### [Given instruction]
Pick up the beginner's article on decision trees after its last sentence and write the next part.

### [Document section]

10 Must-Know Models for ML Beginners: Decision Trees

6 min readFeb 17, 2024

This article is part of the series 10 Must-Know Models for ML Beginners.

Introduction

In the realm of machine learning (ML), decision trees reign as one of the most intuitive and interpretable algorithms. Their ability to mimic human decision-making processes makes them a popular choice for solving a wide array of problems. Let’s dive in and demystify decision trees.

What are Decision Trees?

Imagine a decision tree as a flowchart-like structure. It starts with a root node representing a question or a feature in your data. The branches extending from the root node depict possible values or ranges of that feature. Subsequent nodes in the tree pose further questions about other features, and the process continues. The very end of each branch, called a leaf node, signifies a class label (in classification problems) or a predicted numerical value (in regression problems).

### [Dataset entries]

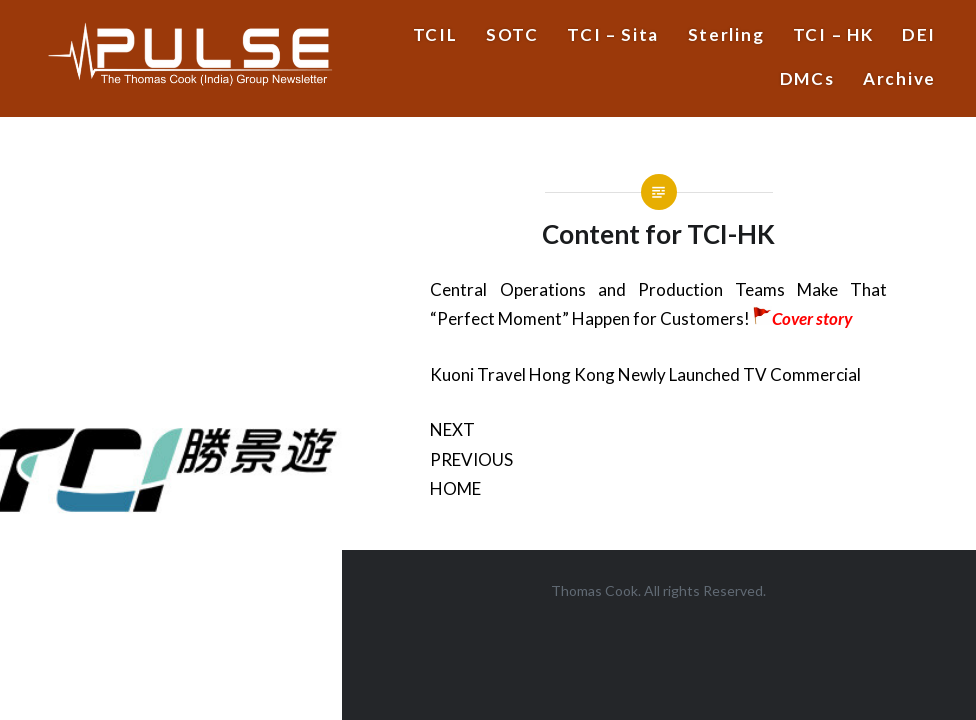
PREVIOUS (471, 459)
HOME (455, 488)
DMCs (807, 78)
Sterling (726, 34)
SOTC (512, 34)
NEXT (452, 429)
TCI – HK (833, 34)
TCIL (435, 34)
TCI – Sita (613, 34)
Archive (899, 78)
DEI (919, 34)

### [Task response]
How Decision Trees Work

Constructing a decision tree in machine learning involves a series of steps and principles that guide the decision-making process at each node of the tree until a prediction outcome is reached. A decision tree is a flowchart-like structure in which each internal node represents a “test” on an attribute (e.g., whether a coin flip comes up heads or tails), each branch represents the outcome of the test, and each leaf node represents a class label (decision taken after computing all attributes). The paths from root to leaf represent classification rules.

1. Select the Best Attribute

Use statistical measures to select the attribute that best splits the data into subsets. The most common measures are Gini Impurity, Entropy (used in the Information Gain metric), and the Gain Ratio. Entropy measures the disorder or uncertainty in the dataset, and Information Gain is the reduction in entropy or impurity after the dataset is split on an attribute. Gini Impurity measures the frequency at which any element of the dataset will be mislabeled when it is randomly labeled. The attribute with the highest Information Gain or the lowest Gini Impurity is typically chosen to make the decision.

2. Split the Data

Based on the best attribute selected, split the data into subsets that contain possible values for the attribute. Create a decision node identifying the best attribute at each step.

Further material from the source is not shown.